Ma nel caso della classe industriale italiana gli errori e i delitti sono stati compiuti in nome di una razionale ossessione: quella del denaro, dell’accumulazione senza rischi, del profitto e perché no? della sopraffazione dei ricchi sui poveri come espressione di un potere spesso ereditato poco sofferto che si vuole perpetuare per riempire forzieri personali, svuotando quelli pubblici, depauperando e impoverendo, oltre alla bellezza e al futuro del paese, anche gli umori il senso comune la coesione sociale. Così imperare e arraffare è più comodo, meno arduo e meno rischioso.
Conflitti, lotte, conquiste avevano combinato il miglioramento delle condizioni materiali di interi ceti con una nuova raggiante rappresentazione politica sociale e colturale della loro condizione, il superamento dell’assoggettamento.
Colpite le basi economiche non è stato difficile per una classe imprenditoriale ottusa e un governo che la rappresenta minare la forza del lavoro, i suoi valori e anche i livelli di coscienza dei lavoratori.
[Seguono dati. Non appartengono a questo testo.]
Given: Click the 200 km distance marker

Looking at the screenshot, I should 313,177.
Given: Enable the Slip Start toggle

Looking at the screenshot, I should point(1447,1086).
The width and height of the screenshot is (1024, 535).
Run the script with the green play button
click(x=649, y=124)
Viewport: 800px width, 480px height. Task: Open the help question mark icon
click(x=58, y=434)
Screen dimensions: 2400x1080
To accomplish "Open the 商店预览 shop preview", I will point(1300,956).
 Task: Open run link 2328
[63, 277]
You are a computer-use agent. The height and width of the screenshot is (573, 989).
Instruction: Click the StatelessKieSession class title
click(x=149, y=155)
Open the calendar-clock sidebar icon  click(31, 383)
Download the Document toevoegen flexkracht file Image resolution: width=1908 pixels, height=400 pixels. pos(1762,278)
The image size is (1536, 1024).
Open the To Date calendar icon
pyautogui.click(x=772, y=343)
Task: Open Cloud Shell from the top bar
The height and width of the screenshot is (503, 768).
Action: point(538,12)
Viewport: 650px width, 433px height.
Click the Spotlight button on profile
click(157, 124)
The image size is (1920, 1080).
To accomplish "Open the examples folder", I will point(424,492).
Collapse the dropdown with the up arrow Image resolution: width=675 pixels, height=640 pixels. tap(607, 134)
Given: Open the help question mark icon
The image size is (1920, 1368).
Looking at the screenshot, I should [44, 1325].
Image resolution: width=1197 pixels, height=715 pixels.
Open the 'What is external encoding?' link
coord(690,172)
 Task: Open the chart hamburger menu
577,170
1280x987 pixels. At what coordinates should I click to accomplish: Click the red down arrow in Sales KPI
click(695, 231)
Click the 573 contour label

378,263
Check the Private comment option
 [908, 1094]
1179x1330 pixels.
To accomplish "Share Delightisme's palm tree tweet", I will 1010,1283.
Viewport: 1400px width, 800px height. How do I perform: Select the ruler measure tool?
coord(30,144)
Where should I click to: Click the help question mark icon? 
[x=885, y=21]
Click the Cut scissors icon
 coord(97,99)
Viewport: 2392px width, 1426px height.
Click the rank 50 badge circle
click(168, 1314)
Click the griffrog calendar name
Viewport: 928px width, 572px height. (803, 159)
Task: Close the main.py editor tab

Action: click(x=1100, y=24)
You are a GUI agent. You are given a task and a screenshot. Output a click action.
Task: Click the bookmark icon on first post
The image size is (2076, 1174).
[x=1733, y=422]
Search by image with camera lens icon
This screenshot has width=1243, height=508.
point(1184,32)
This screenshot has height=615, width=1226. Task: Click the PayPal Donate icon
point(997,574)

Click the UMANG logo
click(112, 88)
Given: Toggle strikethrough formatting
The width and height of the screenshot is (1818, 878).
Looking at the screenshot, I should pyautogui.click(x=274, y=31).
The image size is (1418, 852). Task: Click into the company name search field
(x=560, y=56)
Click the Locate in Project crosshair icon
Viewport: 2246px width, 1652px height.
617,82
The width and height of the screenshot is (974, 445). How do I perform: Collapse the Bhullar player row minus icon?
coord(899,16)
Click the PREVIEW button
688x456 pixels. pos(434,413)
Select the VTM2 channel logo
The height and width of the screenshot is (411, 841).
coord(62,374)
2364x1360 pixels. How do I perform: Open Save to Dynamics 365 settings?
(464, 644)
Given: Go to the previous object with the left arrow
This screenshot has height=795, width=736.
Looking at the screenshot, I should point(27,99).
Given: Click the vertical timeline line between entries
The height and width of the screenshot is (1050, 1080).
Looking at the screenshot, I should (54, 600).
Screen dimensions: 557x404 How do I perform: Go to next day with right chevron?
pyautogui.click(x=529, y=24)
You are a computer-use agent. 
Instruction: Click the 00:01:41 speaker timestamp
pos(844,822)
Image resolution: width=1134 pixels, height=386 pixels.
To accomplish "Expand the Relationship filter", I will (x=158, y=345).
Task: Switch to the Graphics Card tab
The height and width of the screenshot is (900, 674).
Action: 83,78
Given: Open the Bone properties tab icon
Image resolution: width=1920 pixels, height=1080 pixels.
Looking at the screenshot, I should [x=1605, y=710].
Ha tagliato le forze e anche le lingue, o almeno ci sta provando. Determinando una specie di mutazione antropologica della classe lavoratrice e delle sue figure irriconoscibili del loro passato, defraudate delle memorie di dignità da trasmettere ai figli, private del racconto dei loro diritti come di un bene cui è obbligatorio rinunciare in tempi di crisi.
Tempo fa la Marcegaglia si lagnava di essere stata lasciata sola. Forse per quello ha voluto regalarsi la scampagnata di oggi, protesta e prosecco. Vorrei condannarla all’infernale disumana condizione di solitudine in cui versa la classe lavoratrice, precaria e non, l’isolamento disperato del “lavoro”, il senso di abbandono e di vuoto di chi aveva diviso luoghi produttivi e spazi di socialità e che ora si scopre freddamente lontano da cio’ chiesi agisce e si decide in strati rarefatti e indecifrabili. A sua insaputa e contro di lui. Che intravede dietro la retorica delle garanzie sempre più esili e della sicurezza sempre più incerta il precipizio della sua invisibilità di individuo e di popolo, la minacciosa incertezza, la ferocia della fatica senza la speranza dell’emancipazione.
Non mi consola che la nostra condanna sia anche la loro pena alla regressione. E che la nostra vergogna sia il loro ridicolo. Ci piacerebbe che una risata li seppellisse, ma ormai siamo troppo in collera.